*Problem details*. Output every record word for word, minus the pictures.

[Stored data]
▼
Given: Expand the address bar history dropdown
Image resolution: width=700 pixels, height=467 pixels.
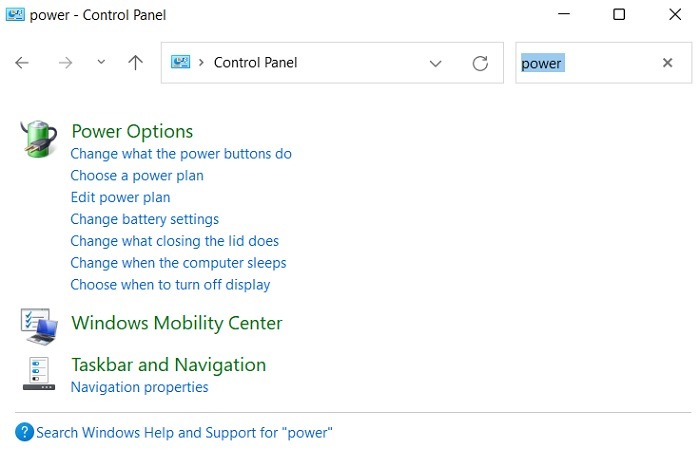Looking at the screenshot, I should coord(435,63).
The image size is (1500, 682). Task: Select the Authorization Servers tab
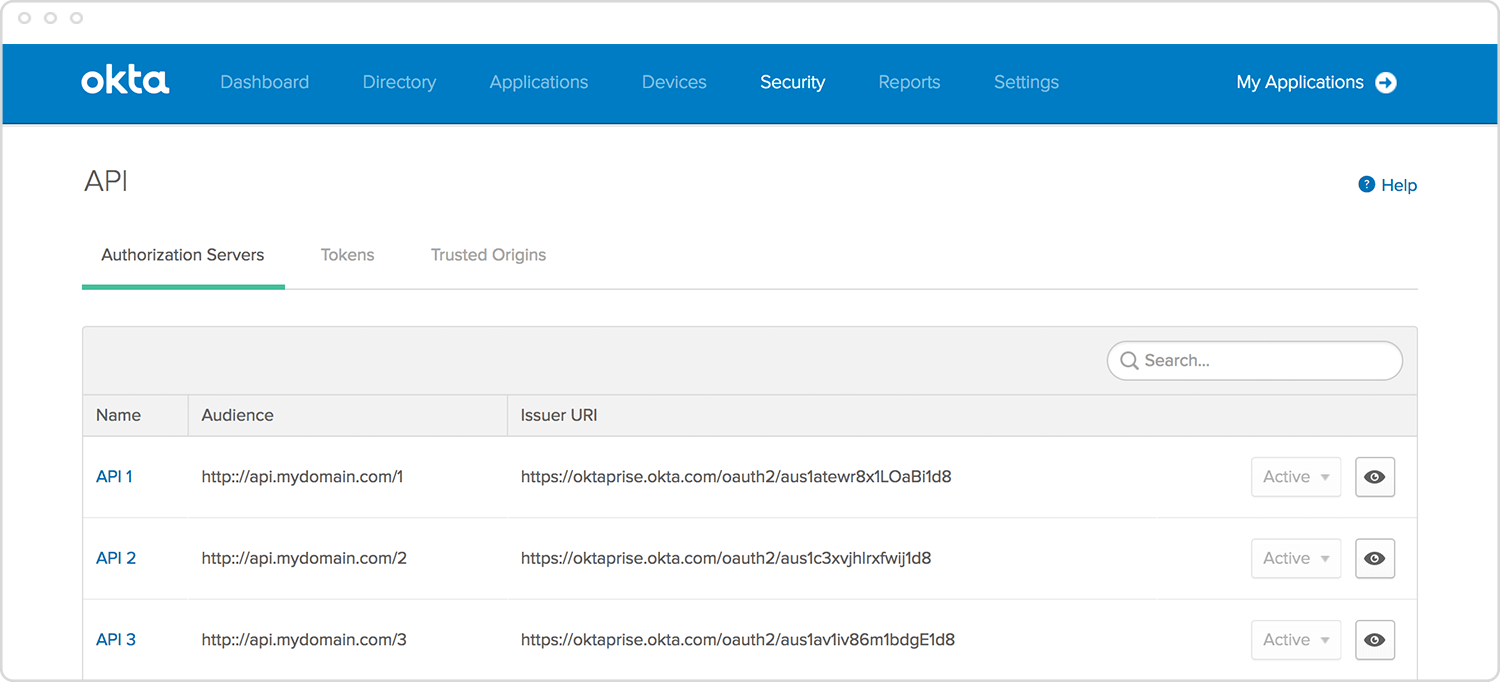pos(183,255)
▲
*Answer space*.
Given: Expand the address bar history dropdown
Image resolution: width=700 pixels, height=467 pixels.
Looking at the screenshot, I should coord(435,63).
The image size is (1500, 682). Task: Select the Authorization Servers tab
pos(183,255)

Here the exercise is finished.